<![CDATA[I imagine that the one thing that most of us really enjoy about Christmas is the sense of nostalgia and tradition that it has come to represent in our lives. We choose to spend time with family, and we take part in activities that help us to get into “the Christmas spirit.” You know, eggnog, tinsel, mistletoe… all that good stuff.
In the big picture, however, it seems like all the focus on Christmas tradition is a little bit… well… misplaced. Not that traditions aren’t important — they’re great. They’re one of the things that help to hold families together. But in light of all the events that precipitated the first Christmas, our collective focus on the traditional seems, to me at least, a little bit absurd.
Because Christmas, fundamentally, is about unexpected change.
Let’s face it — if some teenage girl suddenly showed up pregnant and tried to convince the people around her that The Holy Spirit was the father of the child… my guess is, most of us wouldn’t just go on with our regular business. We’d be peppering her with invasive questions. Some of us would try to psychoanalyze her. Or try to book her for an appearance on Jerry Springer.

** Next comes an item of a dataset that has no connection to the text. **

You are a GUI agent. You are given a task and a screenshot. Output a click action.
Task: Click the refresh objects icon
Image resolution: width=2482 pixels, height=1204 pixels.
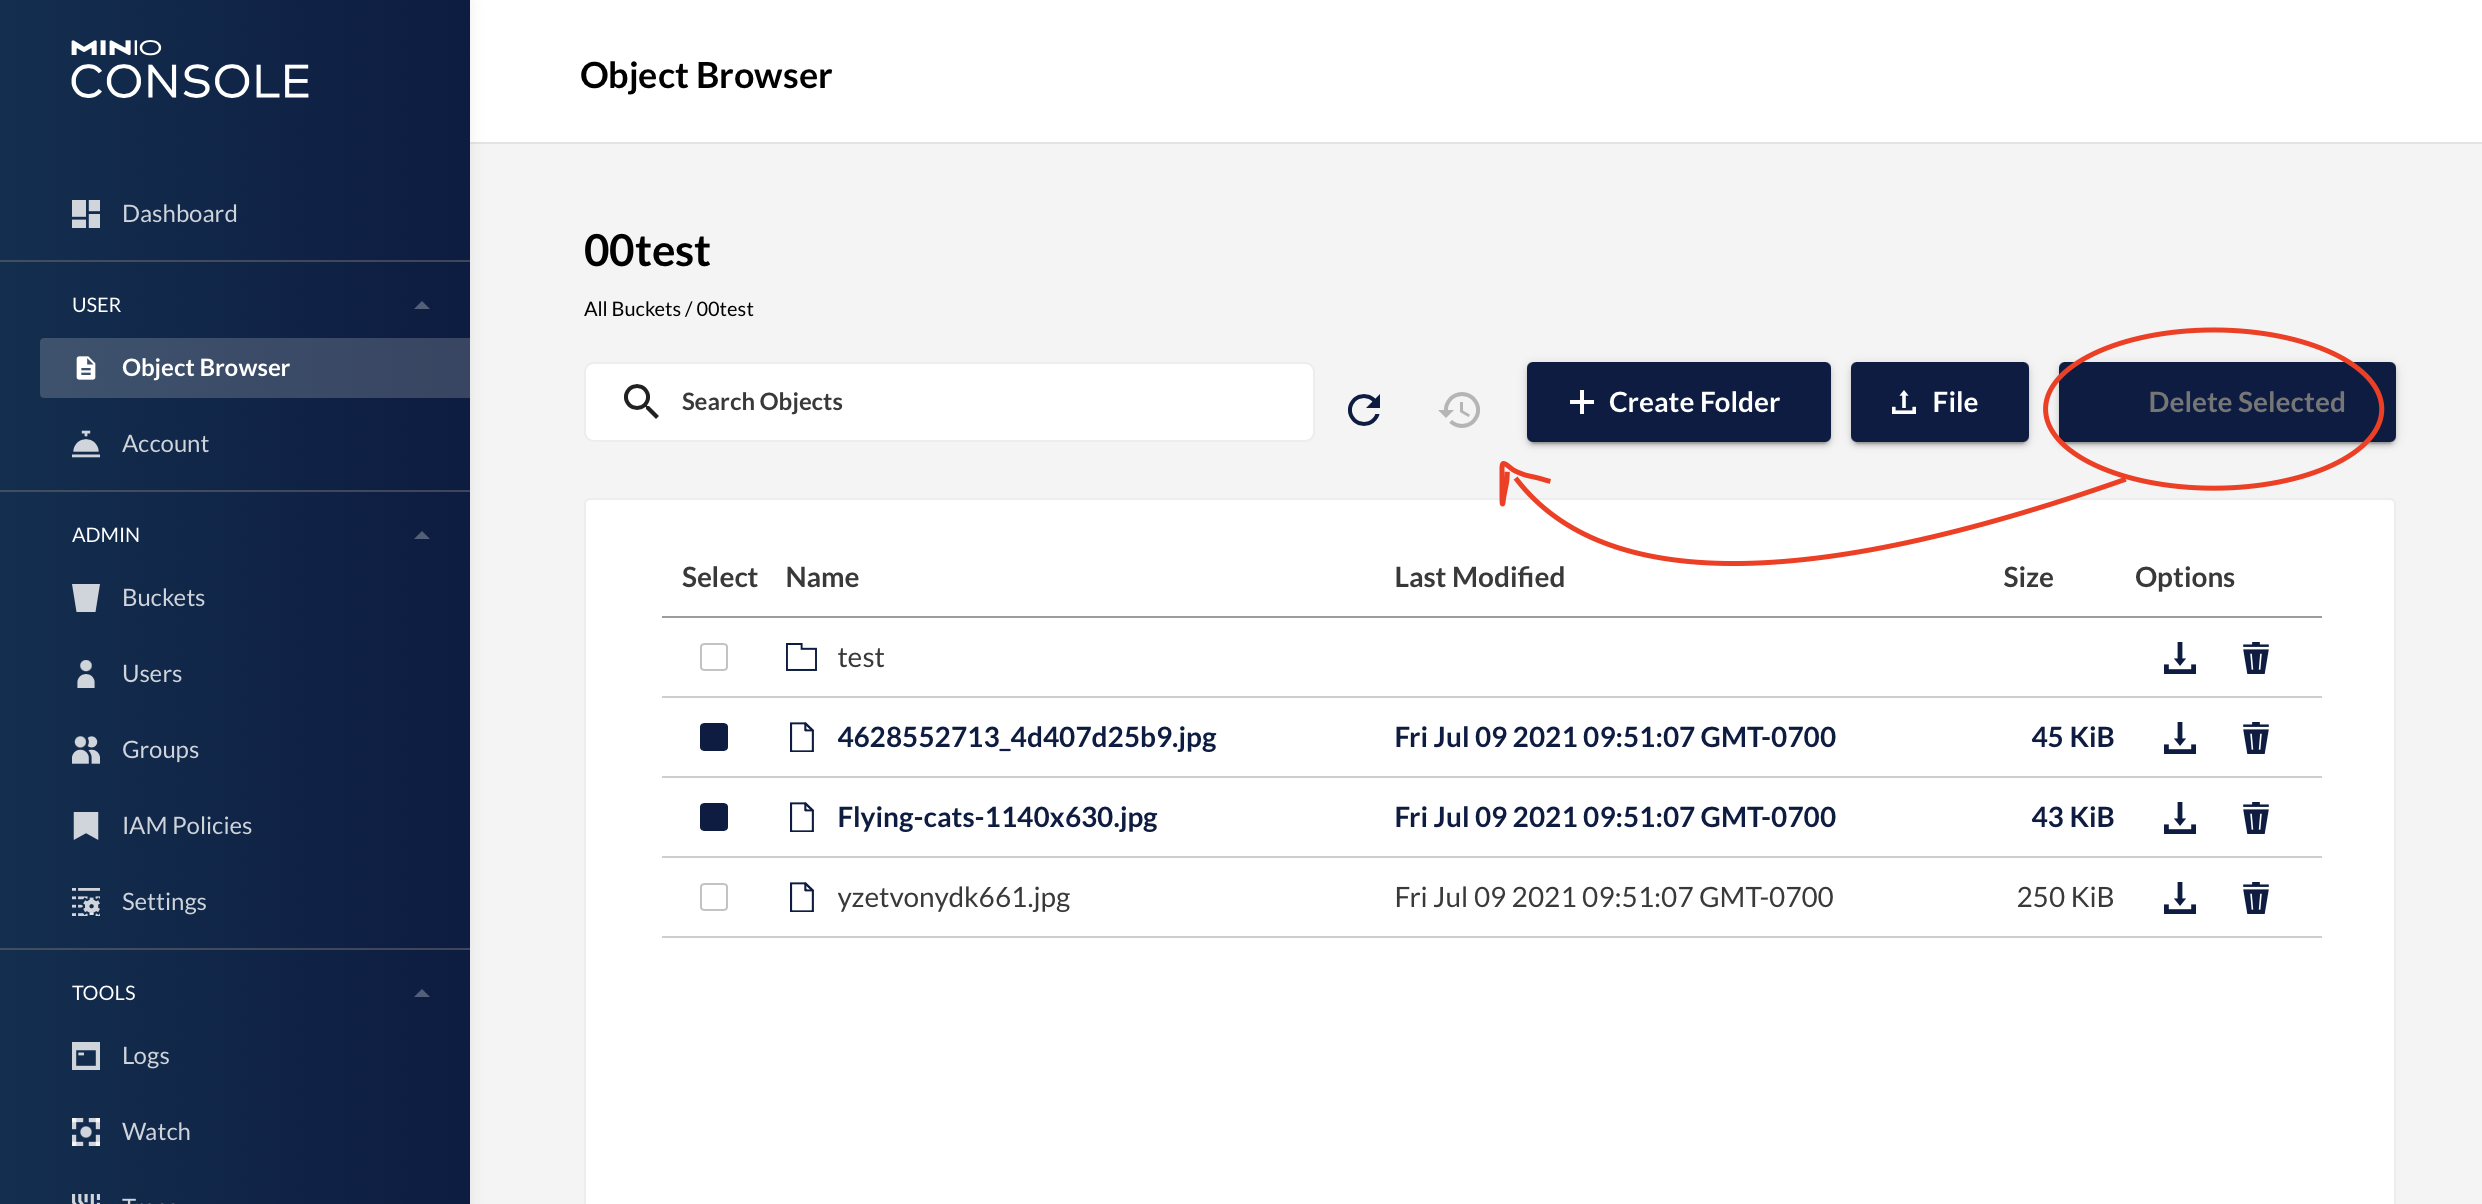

Plus, the whole idea of God coming down here, where we are… well, without any divine revelation, the whole thing seems kind of ridiculous. Why would he want to do that? Does God know how ugly it gets down here? With the pollution and the hostility and the road rage from people who can’t drive in the snow?
It’s crazy down here, God. Are you sure you know what you’re doing?
See, that’s what I think God loves to do the most. He loves to dote over his children, and just when they think they’ve got Him figured out — booyah — He goes the other way. He pulls something out that’s totally unexpected.
And it makes history.
And even though we’ve all heard the facts about the Christmas story a thousand times over, I think we miss the collective whoa factor of it all, because we have the benefit of centuries’ worth of perspective and commentary. But if something that crazy happened today, I don’t think it would just be business as usual.
The only comparison I can think of is what happened a few years ago at a Dairy Queen in Coppell, Texas. Customers at this normally sleepy location were lined up around the block to get in, because manager Parrish Chapman had a new trainee that day — internet billionaire Mark Cuban, the owner of the NBA’s Dallas Mavericks.
A few weeks earlier, Cuban had criticized then-head of NBA officiating Ed Rush because he felt his team was being unfairly penalized and Rush’s office wasn’t listening to his repeated complaints. During a postgame interview with local media, Cuban, fuming as usual, said that Ed Rush couldn’t manage a Dairy Queen. Naturally, the good folks at DQ heard about it, and challenged him publicly. Basically, their attitude was, if managing a DQ is so easy, why don’t YOU give it a try?
So he did.
And this, in my opinion, is — pardon the cliche — what Christmas is all about. The inexplicable madness of someone with all of the money, status and clout of Mark Cuban, taking the time to learn how to work the ‘Blizzard’ machine and make dip cones. An unexpected, almost random act that demonstrates an underlying passion. In this case, it was Cuban’s passion for publicity more than anything else. But with God, it’s a passion for His people, a desire to show us how to live this life the way He intended.
Now don’t take this and run too far with it.
If anyone asks you, “So, what did Jelani have to say in his Christmas column?” and your answer is “he says Mark Cuban is God,” then you’ve missed the point entirely.
My point is that part of the (*ahem*) magic of the season comes from the fact that God is continually at work in the earth in ways that defy our imagination and expectation.
Yes, God is a righteous God, yes, he wants us to be law-abiding, moral people… blah blah blah. You can hear that message at a lot of churches this time of year. What I’m saying is that He’s not just the Great Hall Monitor in the Sky, boring us to death with a bunch of rules and regulations and restrictions on all the really fun stuff.
On the contrary, God is alive and well, and His level of creativity and omnipotence is second to none. And sometimes his plans consist of the most incomprehensible combinations of phenomena.
I mean, I can just imagine the Father, in his divine conference room, drawing up his plans on the heavenly whiteboard while Jesus and the Holy Spirit ask clarifying questions.
“So, we’re gonna send Jesus to earth, and he’s gonna live the life, okay, I get all that, but okay, where is he gonna start?”
“Well, actually Bethlehem. And then, you know, later on, Nazareth.”
“Hmm… you’re sure about this now?”
“Yep. Trust me, Jesus, it’s gonna be great.“
“So who are gonna be the parents?”
“Mary and… well, technically, I guess Joseph, too.”
“Well, yeah. I mean, he’s gonna raise you up, show you how to tie your sandals, you know, all that.”
“But he’s not actually going to…”
“So how is she gonna get pregnant?”
“Funny you should ask…”
I’m having fun with this, of course, but don’t let my propensity for imaginary dialogue distract you from the Truth.
Christmas is about God interacting with our world, and the eternal hilarity that ensues as a result. So as you continue in your holiday cheer, keep that in mind. Don’t be rattled by the inevitable surprises He will put in your path. Just trust Him and enjoy the ride.